**WHAT IS EXPECTED:**
Copy the data starting at the line containing "The height and width of the screenshot is (899, 1405)." and continuing through the end, replacing "refresh" with "reload" and leaving everything else unchanged. Leave out the pictures.
Begin PROVIDED RECORDS
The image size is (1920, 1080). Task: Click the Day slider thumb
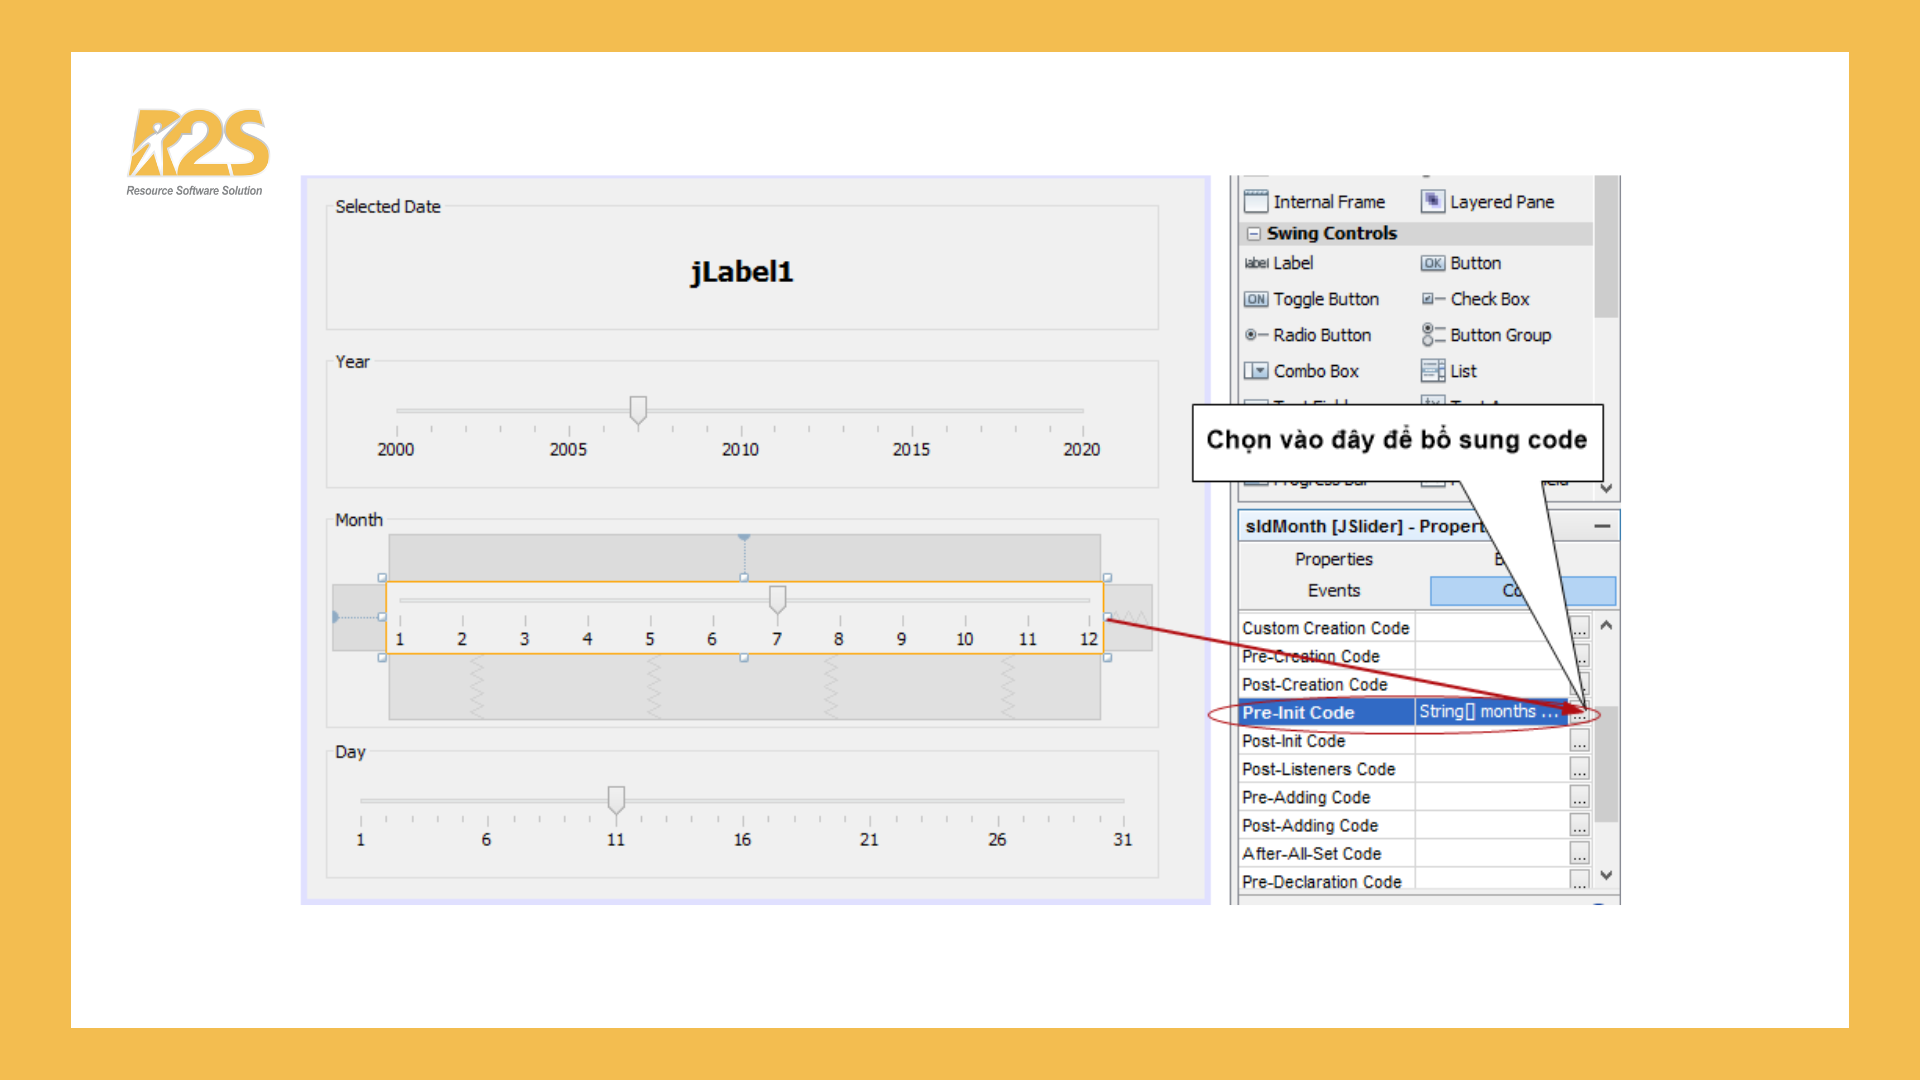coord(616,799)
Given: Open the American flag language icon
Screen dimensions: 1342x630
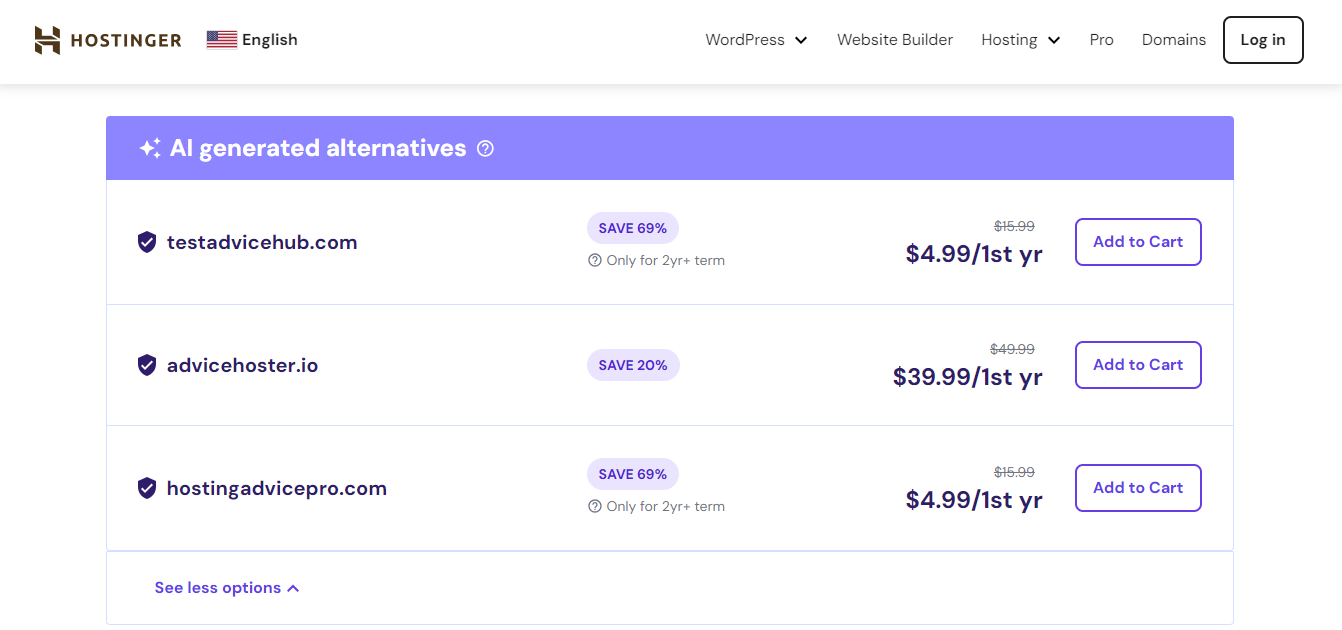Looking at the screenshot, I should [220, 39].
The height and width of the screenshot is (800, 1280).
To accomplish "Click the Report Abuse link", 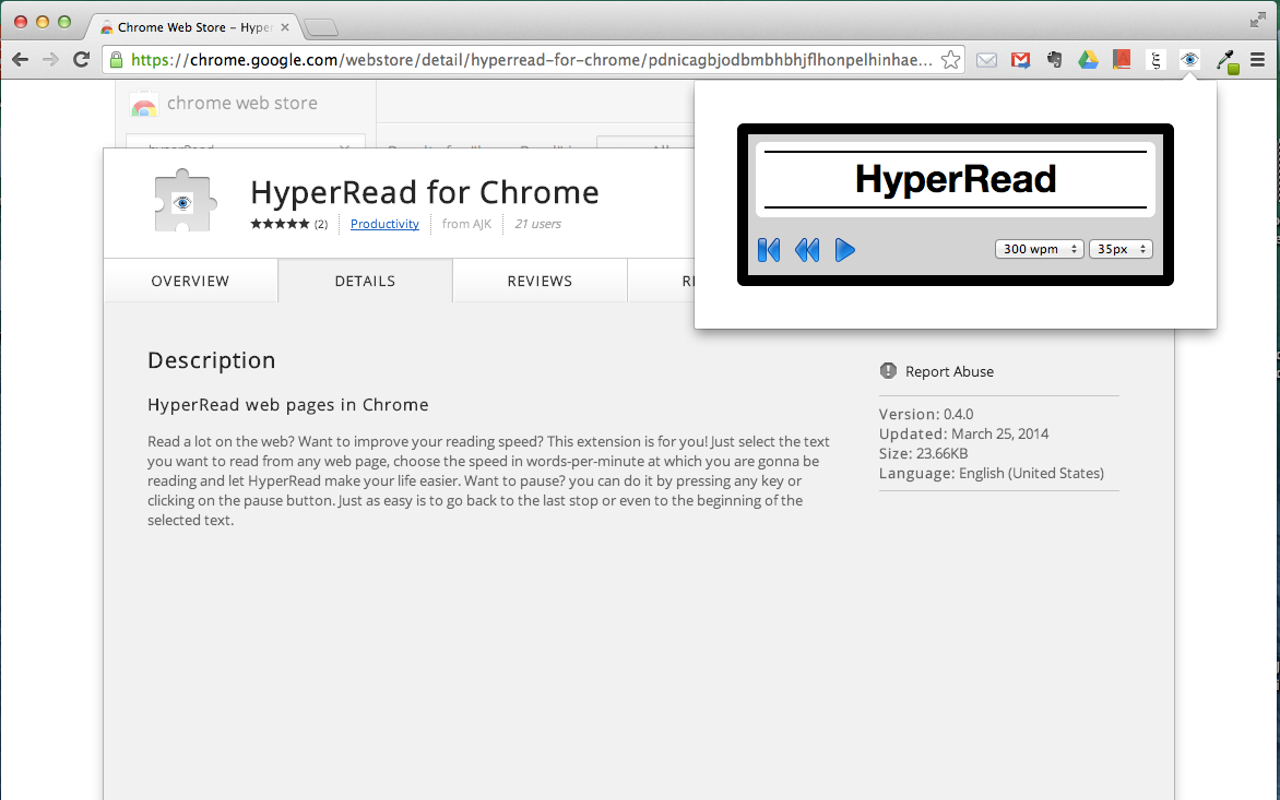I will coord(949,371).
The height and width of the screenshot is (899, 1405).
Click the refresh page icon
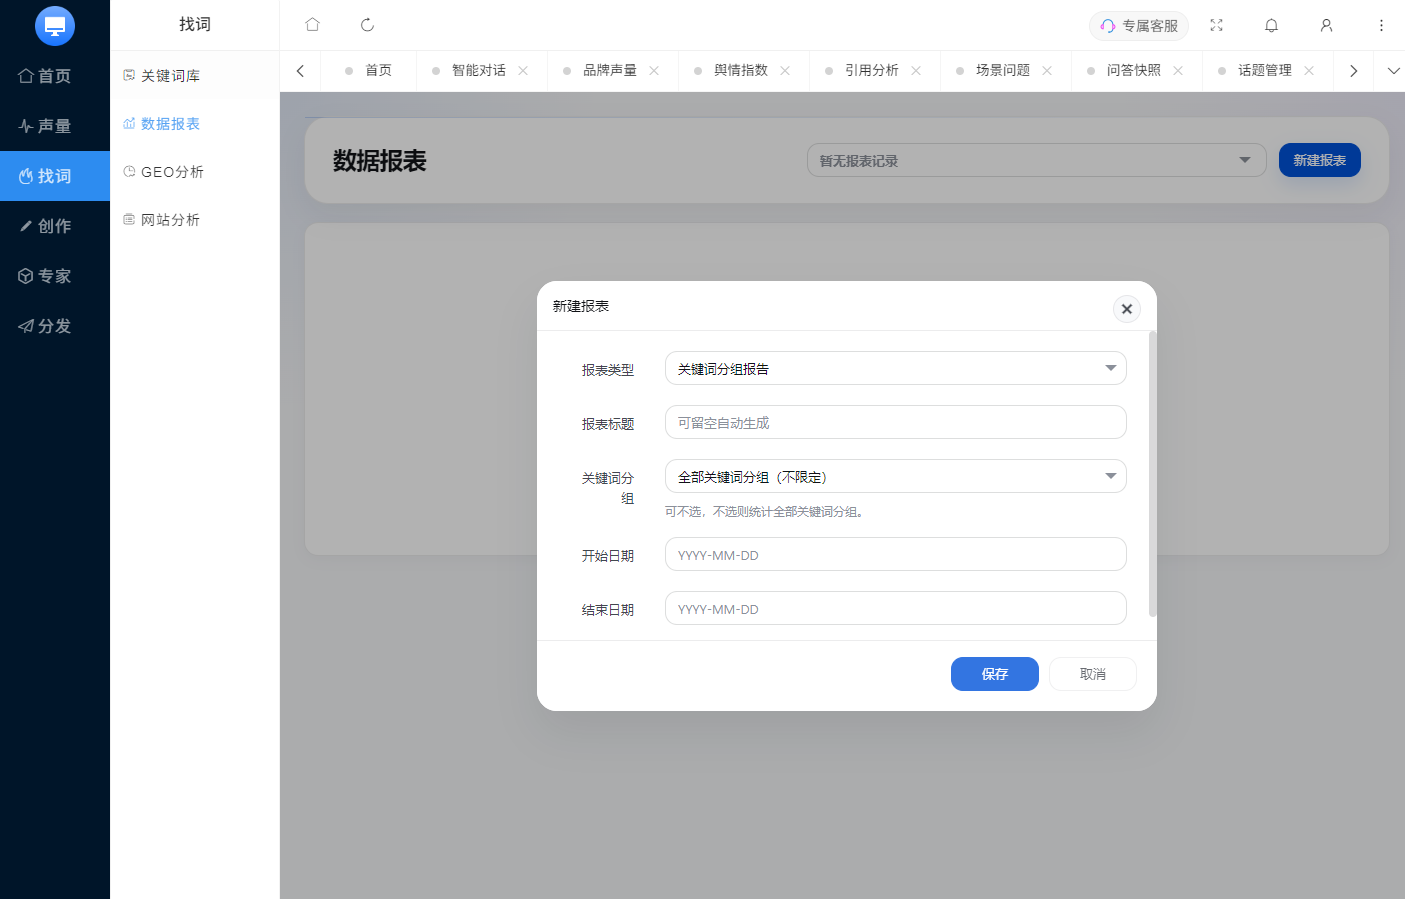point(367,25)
End PROVIDED RECORDS
**TASK RESULT:**
The height and width of the screenshot is (899, 1405).
Click the reload page icon
point(367,25)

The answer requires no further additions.